Blog Banner
Three ways depression interacts with divorce
Three ways depression interacts with divorce

Three ways depression interacts with divorce

On Behalf of | Oct 7, 2017 | Firm News |

I am a lawyer, not a therapist. But I have assisted people through many divorces, and I can tell you that depression plays a huge role in divorce.

It does so in three ways.

1. Before the divorce

Depression is often at the root of divorce. People marry, and they are happy and energetic. But depression can settle in at any time, even when things are good. And once it declares itself, it changes the relationship.

Depression can be triggered by adverse events – money problems, job problems, the loss of a loved one. This is called existential depression – brought on by the challenges of existence. It may lift over time as circumstances change.

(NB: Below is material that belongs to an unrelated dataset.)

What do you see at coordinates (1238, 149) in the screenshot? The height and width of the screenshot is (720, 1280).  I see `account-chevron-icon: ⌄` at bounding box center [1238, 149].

But just as often depression takes over for no identifiable reason. When it does, it changes the individual’s personality. We see many clients who say that their spouse is no longer the person they married and were attracted to. Depression literally is the reason for the divorce.

2. During the divorce

It is a sad time. People feel emotions they have never felt before – feelings of failure, of guilt, of anxiety about the future. It is the reason law offices have Kleenex.

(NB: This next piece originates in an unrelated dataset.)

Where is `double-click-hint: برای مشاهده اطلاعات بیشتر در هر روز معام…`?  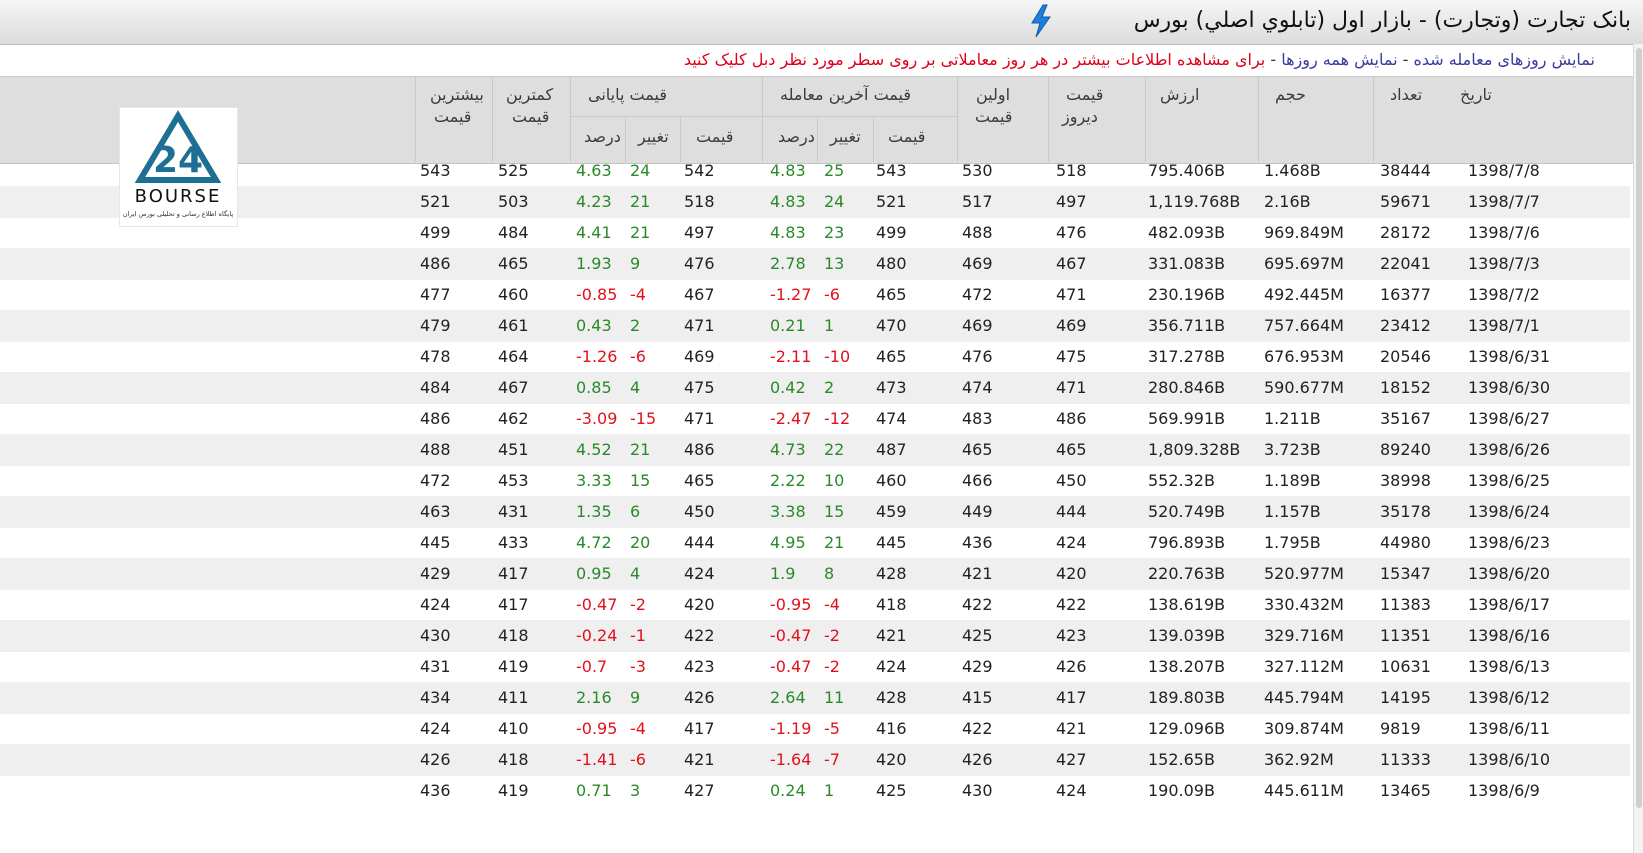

This overwhelming emotional experience is one reason people seek out lawyers. It is just too much for them to manage in the state they are in. A third party that focuses on the law and not on how miserable things are is your best bet to get necessary, strong representation through a tough period in your life.

3. After the divorce

It surprises many people when the papers are finally signed, and they are still in the grip of profound sadness. A lot of this has to do with expectations. We look forward to feeling free, to starting over, but we are still imprisoned by the past. We feel grief over the relationship that has ended. We are dismayed that we have to start over, and the world seems scary.

What solution can offer to lift your depression away? None. We are counselors, but not that kind of counselor.

We can advise you, however, not to expect to feel blissful at the end of this painful process. Expect ups and downs, because they will be there, and they will be confusing. And keep yourself open to the idea of happiness – not all the time, but every now and then, a ray shining through. You will be proud of yourself for getting through this, for being brave and taking another crack at life.